Early in My Career with Anna Milner

This is the first in a series of articles about people in leadership roles at Cengage and how they carved their path to leadership.

I chatted with Anna Milner, former Director of Content Development at Cengage, in her DC_Imagesoffice one afternoon. Her career at WebAssign started eight years ago when she joined the company as a Project Manager. When WebAssign adopted Agile Methodology, Anna transitioned to Scrum Master and then to Manager of Application Development, where she managed software developers. After three years in tech, Anna went on to become the Director of Content Development, a position she retained even after WebAssign was acquired by Cengage.

Anna surely dispels the myth that leaders are born, not made. After changing majors three times in college and finally earning a degree in English Literature, she had no idea what career path to take. She ended up teaching English at St. David’s, a private school in Raleigh—something she thoroughly enjoyed. Anna later worked as a librarian and then was a stay-at-home mom for a few years. When she was ready to go back to work, a project manager position at a startup company fell into her lap. She had no experience in business or computers and simply threw herself into the job and gave it her best shot.

“If someone had told me when I was back in college that I would be working in software development, I would have laughed,” says Anna.

I asked Anna a few questions about her career journey and here’s what she had to say.

From teaching to managing content, how did you get to where you are today?

Have you read Sheryl Sandberg’s book Lean In? She describes career growth as a jungle gym and not a vertical ascent. I followed that pattern and moved in whichever direction made sense to me at that time and it took me to where I wanted to be. I just did the next best thing that made sense.

What made you decide to go into a leadership role?

It wasn’t a conscious plan. I was interested in working with people, solving problems, and building organizations.

When did you first realize you were a leader?

I don’t know. I played sports a lot and usually ended up being team captain. Actually, I’m comfortable leading or following. If no one else steps up then I take the lead. I think it’s part of who I am.

What do you think are the qualities that make a good leader?

The ability to have hard conversations, which includes reviewing someone’s performance, calling out bad ideas in meetings, or resolving conflicts. It is important for leaders to be service minded. They also need to be able to collaborate well and do more together. Leaders need to be able to draw boundaries and say no when appropriate. Casting vision is another important leadership skill. It is basically having an idea of where we are going and what we want to be as a company, team or department.

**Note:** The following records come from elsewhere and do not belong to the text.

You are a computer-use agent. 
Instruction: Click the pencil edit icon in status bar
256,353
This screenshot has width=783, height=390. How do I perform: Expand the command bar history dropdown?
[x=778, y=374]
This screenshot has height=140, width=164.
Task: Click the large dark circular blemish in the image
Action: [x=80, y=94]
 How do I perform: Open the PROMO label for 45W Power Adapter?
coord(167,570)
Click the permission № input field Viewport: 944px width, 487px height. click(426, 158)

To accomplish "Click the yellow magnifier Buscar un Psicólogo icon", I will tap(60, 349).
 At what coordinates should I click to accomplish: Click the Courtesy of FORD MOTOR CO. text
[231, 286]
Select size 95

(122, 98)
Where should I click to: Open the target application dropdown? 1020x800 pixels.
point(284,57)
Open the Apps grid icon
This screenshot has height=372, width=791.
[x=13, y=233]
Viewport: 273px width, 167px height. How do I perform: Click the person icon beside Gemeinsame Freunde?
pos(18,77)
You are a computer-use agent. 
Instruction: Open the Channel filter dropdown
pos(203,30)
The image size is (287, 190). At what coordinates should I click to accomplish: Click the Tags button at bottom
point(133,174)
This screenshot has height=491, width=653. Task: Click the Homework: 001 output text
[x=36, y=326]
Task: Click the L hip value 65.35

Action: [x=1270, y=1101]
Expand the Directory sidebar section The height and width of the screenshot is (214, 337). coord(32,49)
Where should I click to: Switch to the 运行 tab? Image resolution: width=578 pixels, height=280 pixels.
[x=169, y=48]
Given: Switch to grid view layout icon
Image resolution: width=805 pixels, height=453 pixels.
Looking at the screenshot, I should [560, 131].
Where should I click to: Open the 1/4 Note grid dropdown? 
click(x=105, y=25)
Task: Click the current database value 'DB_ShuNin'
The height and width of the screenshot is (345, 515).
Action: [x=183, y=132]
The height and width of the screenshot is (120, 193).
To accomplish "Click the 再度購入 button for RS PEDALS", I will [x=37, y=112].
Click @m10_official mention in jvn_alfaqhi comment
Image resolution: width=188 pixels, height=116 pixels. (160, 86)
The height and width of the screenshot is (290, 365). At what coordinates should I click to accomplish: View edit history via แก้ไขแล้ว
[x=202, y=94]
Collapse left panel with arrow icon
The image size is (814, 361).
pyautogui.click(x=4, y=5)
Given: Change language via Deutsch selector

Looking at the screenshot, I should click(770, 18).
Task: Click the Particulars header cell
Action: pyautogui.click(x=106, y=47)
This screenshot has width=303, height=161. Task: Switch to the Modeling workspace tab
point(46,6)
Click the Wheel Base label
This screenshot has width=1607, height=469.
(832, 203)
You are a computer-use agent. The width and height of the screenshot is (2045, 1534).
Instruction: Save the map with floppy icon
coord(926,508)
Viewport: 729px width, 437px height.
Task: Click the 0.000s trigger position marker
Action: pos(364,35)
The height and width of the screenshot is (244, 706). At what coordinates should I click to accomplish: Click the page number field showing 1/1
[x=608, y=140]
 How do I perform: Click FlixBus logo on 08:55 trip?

If you were to honestly evaluate yourself, which of those qualities do you need to work on?

I would have to say casting vision and dealing with conflicts. By nature, I avoid conflicts and I’m working to change that.

What obstacles did you face on the path to leadership and how did you overcome them?

To be taken seriously as a woman in tech is challenging. I was not recognized by some higher-ups for what I had accomplished.

Juggling a career and kids is hard. To achieve a work-life balance I’ve had to let go of some responsibilities in order to have time for others.

What are you really passionate about?

I’m passionate about investing in people. I think people are the most important part of a business. Products and technologies come and go, but people are what make a business or company successful. I also think management excellence is important and by that I mean how can we be the best managers and have a positive impact on people’s lives?

Do you have any advice for folks who want to go into management?

Don’t go into it because you want a fatter paycheck or want to climb the corporate ladder. Do it if what you love matches the job description. If you are not comfortable having tough conversations or giving feedback, then this is not the job for you. Although it is only one aspect of the job, you are not going to be happy if you have a hard time giving constructive feedback.

Start building skills right where you are by learning how to have hard conversations and volunteering to lead. You will grow and you will be noticed by others.

During my time at Cengage-WebAssign, I’ve seen that Anna walks her talk and truly believes in investing in people. Her door is always open and she is always interested in what you have to say. She also made it clear that management is not for those who are timid at heart. You have to have tough conversations and resolve conflicts from time to time. I also learned from her to be open to opportunities that show up in your life, because you never know where it could lead you! 

(Right before publication Anna Milner left Cengage to pursue other opportunities. She will be missed.)